The operation of aircraft is nothing less than a quiet resistance against gravity. Against absolute physical laws, humanity fights back with two axes: calculation and trust. The act of “flying like a bird,” which humans have dreamed of since ancient times, was realized barely a hundred years ago. This grand resistance has only just begun.
Modern airlines function as a kind of apparatus for maintaining collective illusion. They translate the abstract promise of safety into flight schedules and sell it as a product. This isn’t simply providing transportation. It’s a contract around the abstraction of safety — minimizing passenger anxiety and guaranteeing arrival at the destination.
The work of mechanics, air traffic controllers, and ground staff on the ground must carry a unique conviction.
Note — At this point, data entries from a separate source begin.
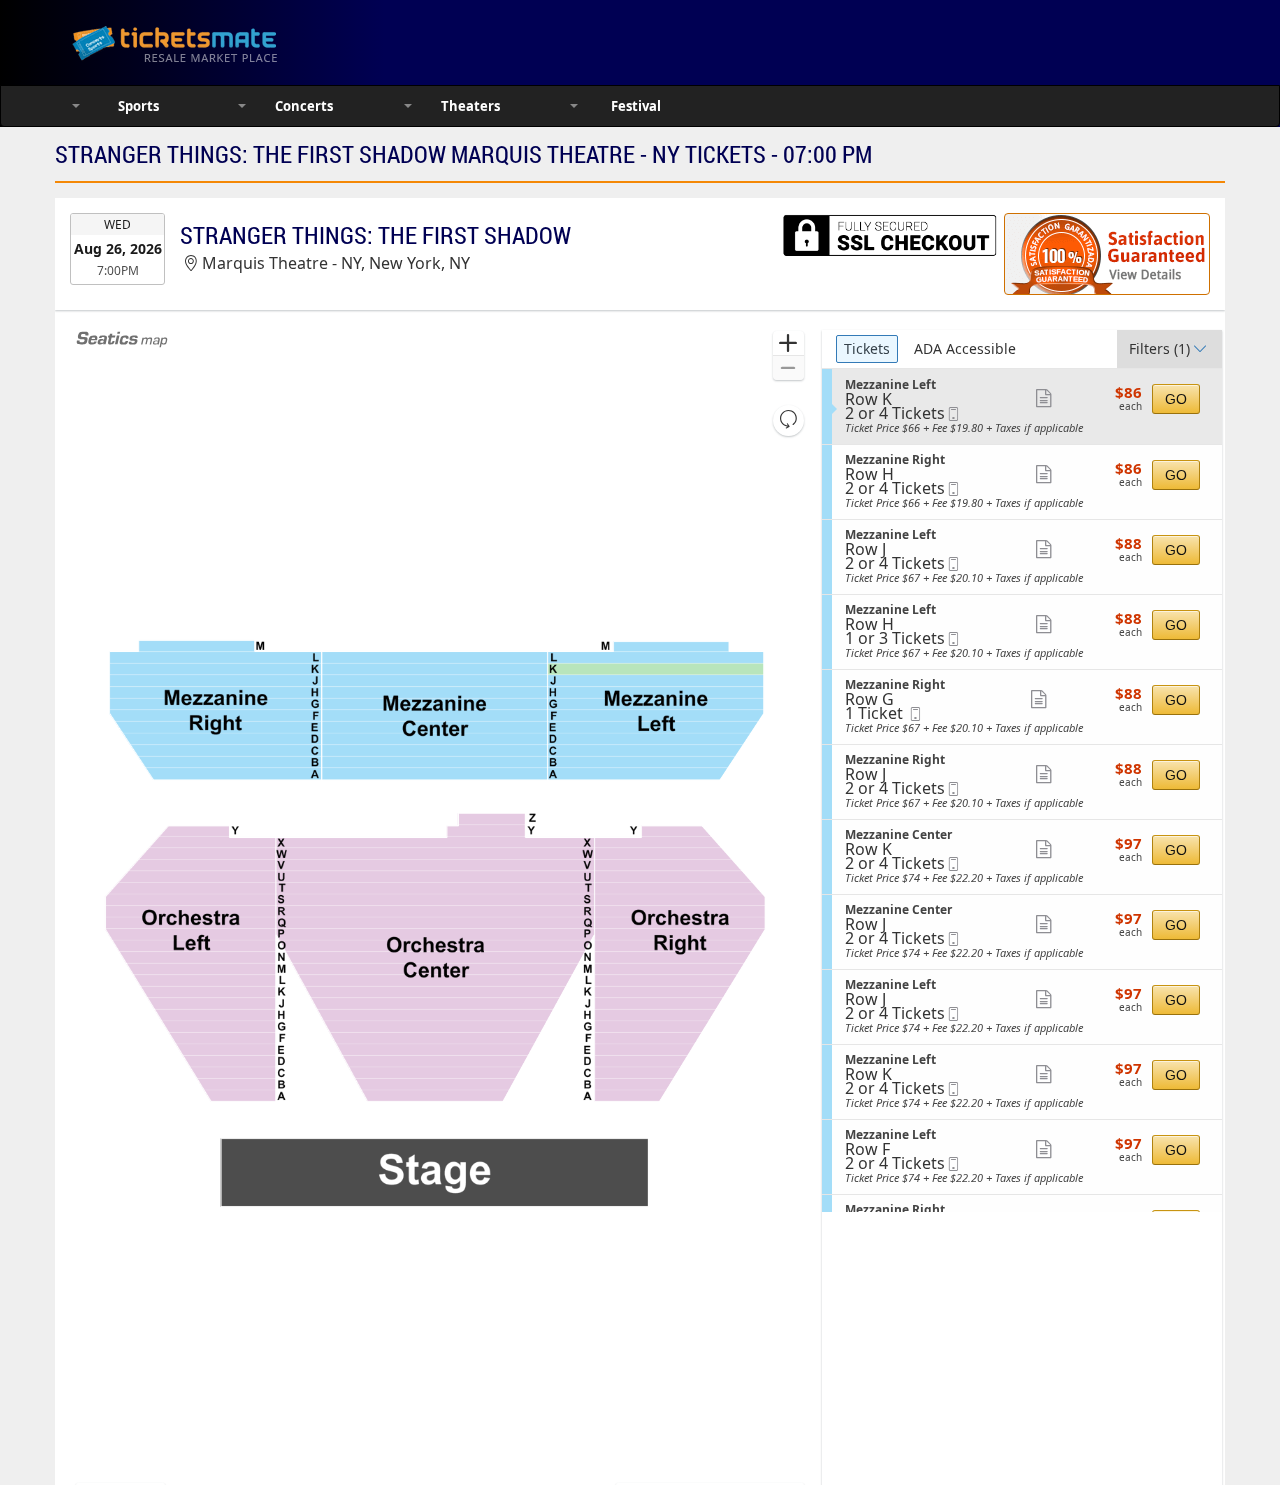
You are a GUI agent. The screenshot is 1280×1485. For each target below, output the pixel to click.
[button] (788, 343)
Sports (138, 106)
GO (1176, 399)
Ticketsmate (269, 42)
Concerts (304, 106)
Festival (636, 106)
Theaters (470, 106)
What they pursue is the perfection of nothing happening. When a plane departs on time, they are the semi-transparent, silent presences who deserve acclaim.
Flight crew play the role of maintaining normalcy at the boundary between ground and sky. In the extreme environment of thirty thousand feet, they balance the tension of being safety personnel while easing passenger anxiety through meticulous service. It’s a refined practice of staging the everyday, generating empathy with passengers.
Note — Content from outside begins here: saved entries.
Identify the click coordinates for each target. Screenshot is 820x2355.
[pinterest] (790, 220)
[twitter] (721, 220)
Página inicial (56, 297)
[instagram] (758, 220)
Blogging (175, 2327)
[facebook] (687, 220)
The ground seen from above the clouds is an abstracted landscape. You can’t see the faces of the people living there. Yet it’s precisely those anonymous people who keep planes flying. From the ground, you can’t see the faces of pilots or passengers either. Yet they cut through the sky and move forward. Aviation is perhaps the purest form of trust established within anonymity.
We entrust ourselves to the sky, believing in someone whose face and name we don’t know. That trust is almost never betrayed. It’s proof of the beauty of systems humans have built.
After two cancellations, I finally reached thirty thousand feet three days behind my original schedule. It didn’t feel like a major delay — more like a slow progression forward. An airplane is a system of trust and transcendence, where, in a corner of the vast system we call a city, we can experience quietly entrusting our fate to forces beyond ourselves.